### SOURCE DOCUMENT ###

Directed by Victor Ion Popa from 1938 to 1944, the theatre became one of four state-supported theatres in the capital. It aimed to stage daily performances in Bucharest and take monthly tours to the country's most important industrial centers. In its first ten months, it held 726 shows, including matinées for children. The theatre also supported amateur groups by providing guidance, materials, and actors, as well as a library of translated plays.

=== Muncă și Voe Bună International Exposition ===
Inspired by the German model, the International Exposition Muncă și Voie Bună was opened on 20 June 1939 in Bucharest, in Carol II Park by Lake Herăstrău, with each country having its own pavilion. The event was organized with the support of the Ministry of Labor and brought together participants from France, Italy, Germany, Greece, and Bulgaria. Several invited countries—including England, Poland, Belgium, Sweden, Portugal, Yugoslavia, and Turkey—did not take part, although they announced that they would send delegates, and in some cases documentary material on the management of workers' leisure time.

The Romanian pavilion reflected one year of activity of the Muncă și Voie Bună service, and was created with the collaboration of the Straja Țării and the Social Service.

== Rebranding ==
Carol II's royal dictatorship ended with his forced abdication in favor of his son, Michael I, imposed by Marshal Ion Antonescu in the autumn of 1940. It was succeeded by Antonescu's military dictatorship, which initially collaborated briefly with the Iron Guard but later suppressed it following the Legionary Rebellion, establishing Antonescu as the sole leader.

###

-- YOUR INSTRUCTIONS --
Continue the passage on Romania's Muncă și Voie Bună service, starting after its last sentence.

### GIVEN RECORDS ###

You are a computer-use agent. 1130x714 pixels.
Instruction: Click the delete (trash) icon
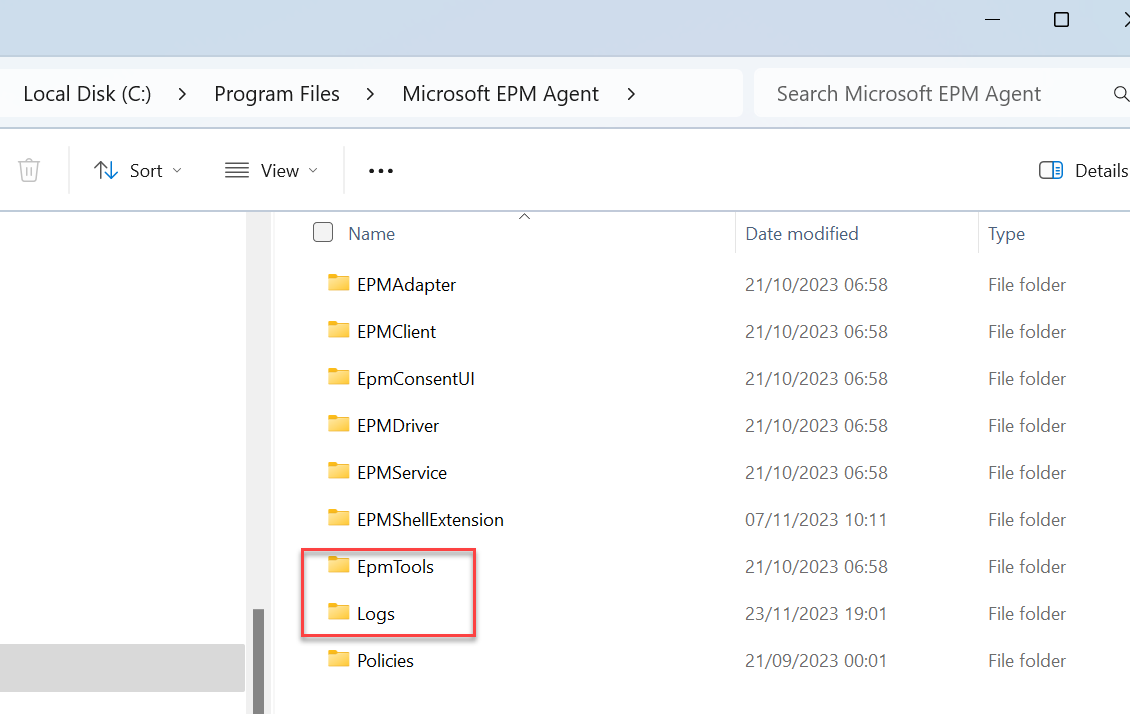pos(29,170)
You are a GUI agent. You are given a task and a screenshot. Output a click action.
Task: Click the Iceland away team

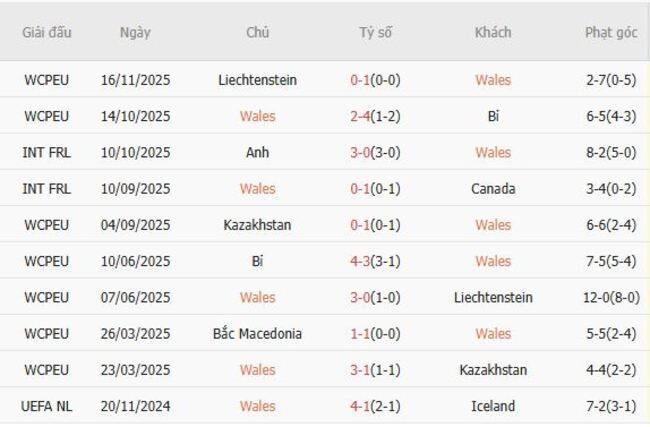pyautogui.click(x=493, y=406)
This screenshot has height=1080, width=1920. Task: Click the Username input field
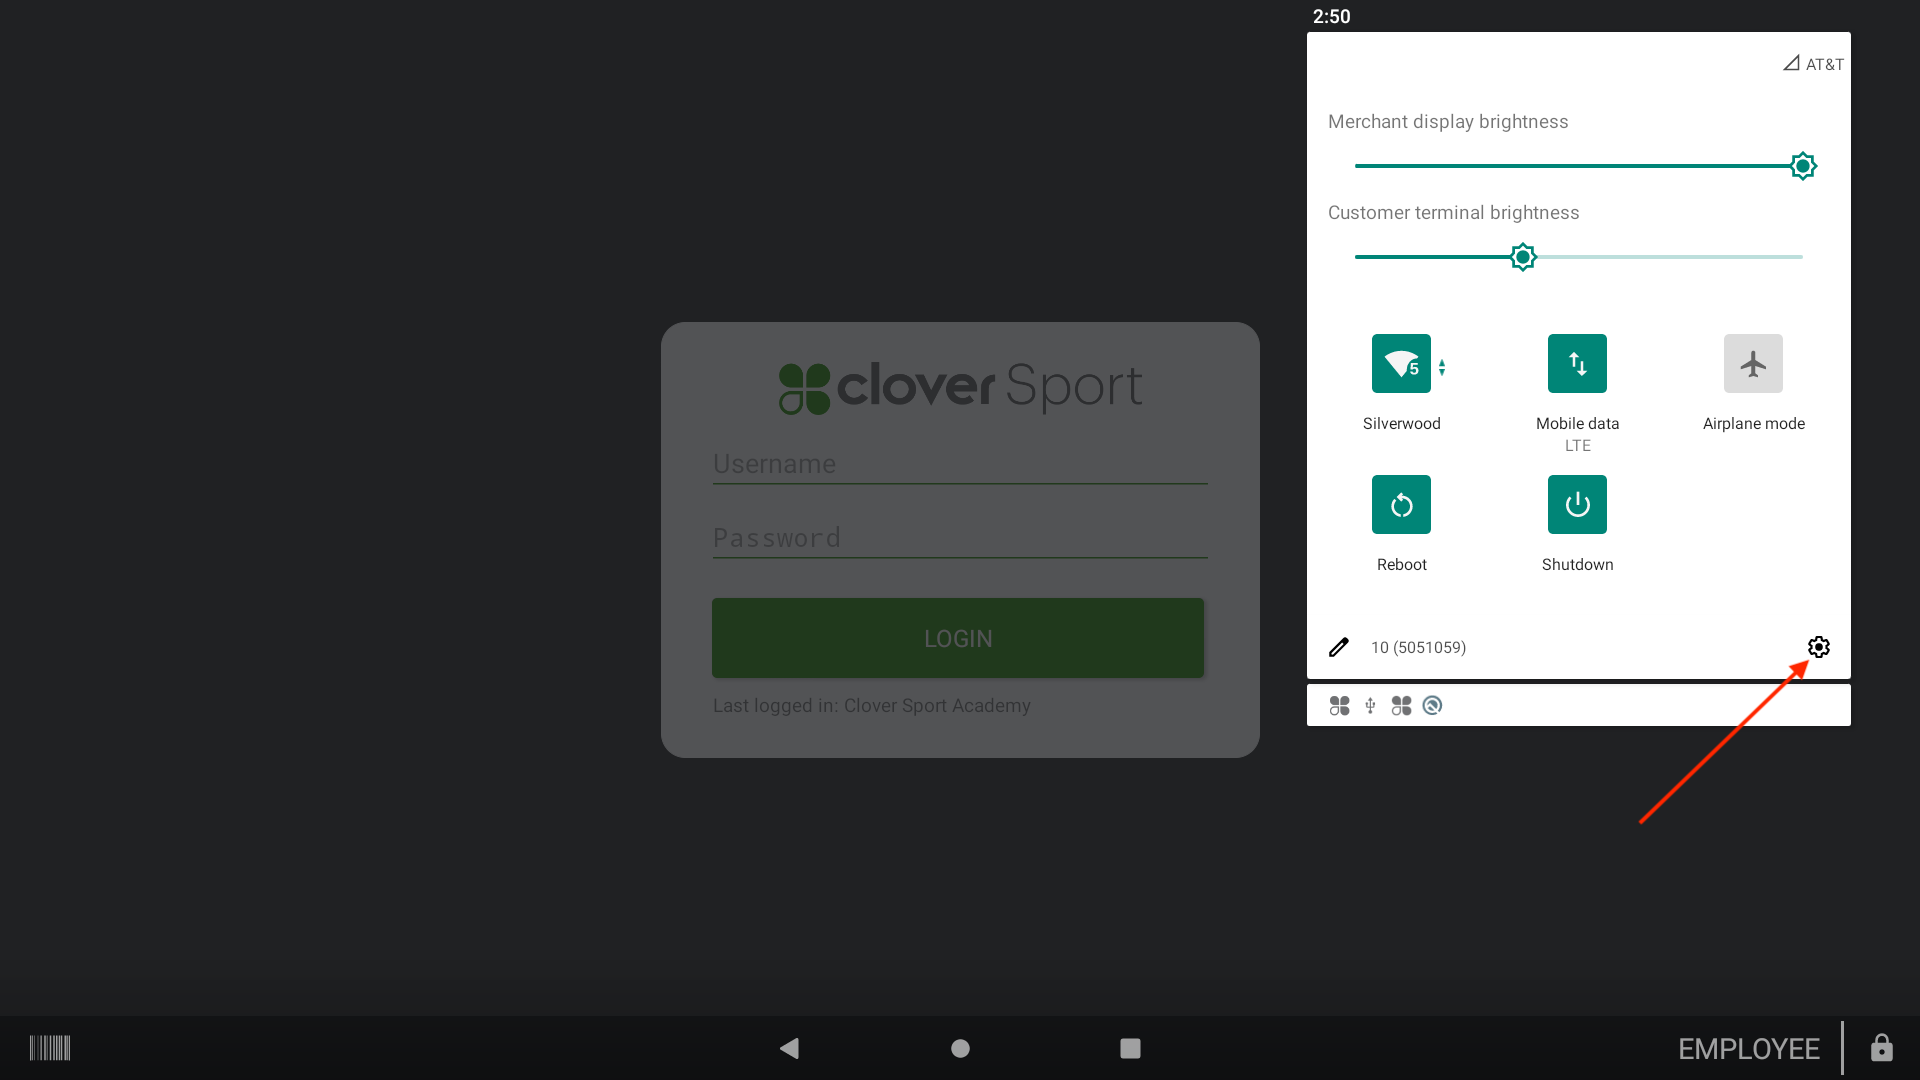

###

-- RESULT FOR THIS TASK --
During the existence of the short-lived National Legionary State under the dual rule of the Iron Guard and Antonescu, the organization changed its name from Muncă și Voie Bună to Luptă și Lumină (Fight and Light) and, particularly under wartime conditions, no longer displayed the pageantry of 1938-40, although it continued its activities until 1944. Its subordinate institutions adopted similar names.

== Impact ==
Adelina Ștefan, a researcher at the National Council for the Study of the Securitate Archives, argues that the MVB had little impact on interwar Romanian workers and may have later served as an inspiration for the Romanian communist authorities after 1948. On the other hand, journalist and political analyst Ion Cristoiu dismisses the entire MVB as merely a "propaganda fuss" of Carol II, evoking the Muncă și Voie Bună International Exposition as an example.